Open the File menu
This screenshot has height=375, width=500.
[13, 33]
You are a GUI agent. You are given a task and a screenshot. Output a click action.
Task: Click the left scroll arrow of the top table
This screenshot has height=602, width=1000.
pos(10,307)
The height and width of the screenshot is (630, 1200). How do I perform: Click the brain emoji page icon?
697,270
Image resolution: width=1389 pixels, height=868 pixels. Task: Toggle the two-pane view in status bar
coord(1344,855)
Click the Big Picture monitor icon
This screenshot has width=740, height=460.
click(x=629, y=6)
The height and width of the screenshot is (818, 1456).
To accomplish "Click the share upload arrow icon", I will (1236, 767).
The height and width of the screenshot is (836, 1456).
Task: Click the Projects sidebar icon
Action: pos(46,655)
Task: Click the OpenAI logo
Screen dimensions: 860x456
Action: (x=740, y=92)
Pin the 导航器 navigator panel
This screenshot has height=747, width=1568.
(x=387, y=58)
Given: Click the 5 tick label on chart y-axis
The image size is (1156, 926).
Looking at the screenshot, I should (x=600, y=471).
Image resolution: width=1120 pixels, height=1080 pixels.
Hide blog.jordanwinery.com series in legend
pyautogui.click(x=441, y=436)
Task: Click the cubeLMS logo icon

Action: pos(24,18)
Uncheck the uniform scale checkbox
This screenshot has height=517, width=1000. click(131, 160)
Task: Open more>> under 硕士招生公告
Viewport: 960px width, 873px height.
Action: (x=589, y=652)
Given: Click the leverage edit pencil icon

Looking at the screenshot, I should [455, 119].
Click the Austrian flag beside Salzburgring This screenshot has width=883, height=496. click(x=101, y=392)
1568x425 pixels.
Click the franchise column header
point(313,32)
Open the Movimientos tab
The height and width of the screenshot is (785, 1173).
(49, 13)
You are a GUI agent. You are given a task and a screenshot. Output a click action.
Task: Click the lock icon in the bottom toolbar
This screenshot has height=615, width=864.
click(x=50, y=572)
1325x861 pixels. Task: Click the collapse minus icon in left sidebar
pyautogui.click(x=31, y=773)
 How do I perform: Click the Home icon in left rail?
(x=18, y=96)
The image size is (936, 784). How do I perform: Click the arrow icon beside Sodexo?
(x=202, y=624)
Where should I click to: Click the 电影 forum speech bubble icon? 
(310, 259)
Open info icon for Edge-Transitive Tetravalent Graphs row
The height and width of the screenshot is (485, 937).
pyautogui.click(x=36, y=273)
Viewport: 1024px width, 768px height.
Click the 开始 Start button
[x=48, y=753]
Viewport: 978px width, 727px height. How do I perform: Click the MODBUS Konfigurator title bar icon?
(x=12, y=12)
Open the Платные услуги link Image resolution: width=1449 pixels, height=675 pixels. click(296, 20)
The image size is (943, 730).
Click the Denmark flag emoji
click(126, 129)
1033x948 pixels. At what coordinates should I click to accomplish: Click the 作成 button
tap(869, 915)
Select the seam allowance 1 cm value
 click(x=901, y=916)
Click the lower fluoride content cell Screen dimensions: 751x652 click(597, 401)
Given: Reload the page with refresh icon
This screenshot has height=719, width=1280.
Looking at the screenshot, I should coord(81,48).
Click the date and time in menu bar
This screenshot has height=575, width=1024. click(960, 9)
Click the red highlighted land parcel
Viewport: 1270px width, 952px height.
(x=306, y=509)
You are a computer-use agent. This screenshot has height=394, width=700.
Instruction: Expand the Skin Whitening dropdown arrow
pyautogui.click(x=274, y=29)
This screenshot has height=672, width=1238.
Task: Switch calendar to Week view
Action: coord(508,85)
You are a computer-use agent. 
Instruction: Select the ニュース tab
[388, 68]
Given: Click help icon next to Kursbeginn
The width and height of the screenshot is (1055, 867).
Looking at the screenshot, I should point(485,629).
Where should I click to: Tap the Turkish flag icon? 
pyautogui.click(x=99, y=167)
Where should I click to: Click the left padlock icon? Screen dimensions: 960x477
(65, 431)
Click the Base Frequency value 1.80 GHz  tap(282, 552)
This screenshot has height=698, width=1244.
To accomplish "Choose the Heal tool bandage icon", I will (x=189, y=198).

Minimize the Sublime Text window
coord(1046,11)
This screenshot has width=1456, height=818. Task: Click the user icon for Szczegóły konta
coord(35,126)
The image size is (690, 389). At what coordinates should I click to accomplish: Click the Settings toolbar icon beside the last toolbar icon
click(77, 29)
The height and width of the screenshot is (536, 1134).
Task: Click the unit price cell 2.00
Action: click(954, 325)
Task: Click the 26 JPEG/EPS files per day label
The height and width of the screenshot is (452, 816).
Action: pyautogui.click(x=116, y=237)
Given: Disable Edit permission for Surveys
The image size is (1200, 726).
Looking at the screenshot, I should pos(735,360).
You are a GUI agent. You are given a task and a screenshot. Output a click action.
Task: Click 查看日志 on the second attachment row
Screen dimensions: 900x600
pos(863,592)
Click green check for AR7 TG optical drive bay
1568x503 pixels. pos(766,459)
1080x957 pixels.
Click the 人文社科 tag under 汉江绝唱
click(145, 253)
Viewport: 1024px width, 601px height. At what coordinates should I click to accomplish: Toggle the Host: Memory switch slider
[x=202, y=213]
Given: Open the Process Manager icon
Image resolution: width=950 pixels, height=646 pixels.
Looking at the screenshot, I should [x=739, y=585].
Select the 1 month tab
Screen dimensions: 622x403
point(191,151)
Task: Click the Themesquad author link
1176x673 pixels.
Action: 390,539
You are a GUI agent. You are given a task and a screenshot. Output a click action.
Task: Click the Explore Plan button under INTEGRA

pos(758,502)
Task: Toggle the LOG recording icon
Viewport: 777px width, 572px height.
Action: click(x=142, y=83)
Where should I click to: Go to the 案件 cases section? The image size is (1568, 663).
= = = =
Task item:
The answer is the records above restated word for word from their opening line through the line that holds "Given: Click the 5 tick label on chart y-axis", both included, and nothing else.

Written response:
Open the File menu
This screenshot has height=375, width=500.
[13, 33]
You are a GUI agent. You are given a task and a screenshot. Output a click action.
Task: Click the left scroll arrow of the top table
This screenshot has height=602, width=1000.
pos(10,307)
The height and width of the screenshot is (630, 1200). How do I perform: Click the brain emoji page icon?
697,270
Image resolution: width=1389 pixels, height=868 pixels. Task: Toggle the two-pane view in status bar
coord(1344,855)
Click the Big Picture monitor icon
This screenshot has width=740, height=460.
click(x=629, y=6)
The height and width of the screenshot is (818, 1456).
To accomplish "Click the share upload arrow icon", I will (1236, 767).
The height and width of the screenshot is (836, 1456).
Task: Click the Projects sidebar icon
Action: pos(46,655)
Task: Click the OpenAI logo
Screen dimensions: 860x456
Action: (x=740, y=92)
Pin the 导航器 navigator panel
This screenshot has height=747, width=1568.
(x=387, y=58)
Given: Click the 5 tick label on chart y-axis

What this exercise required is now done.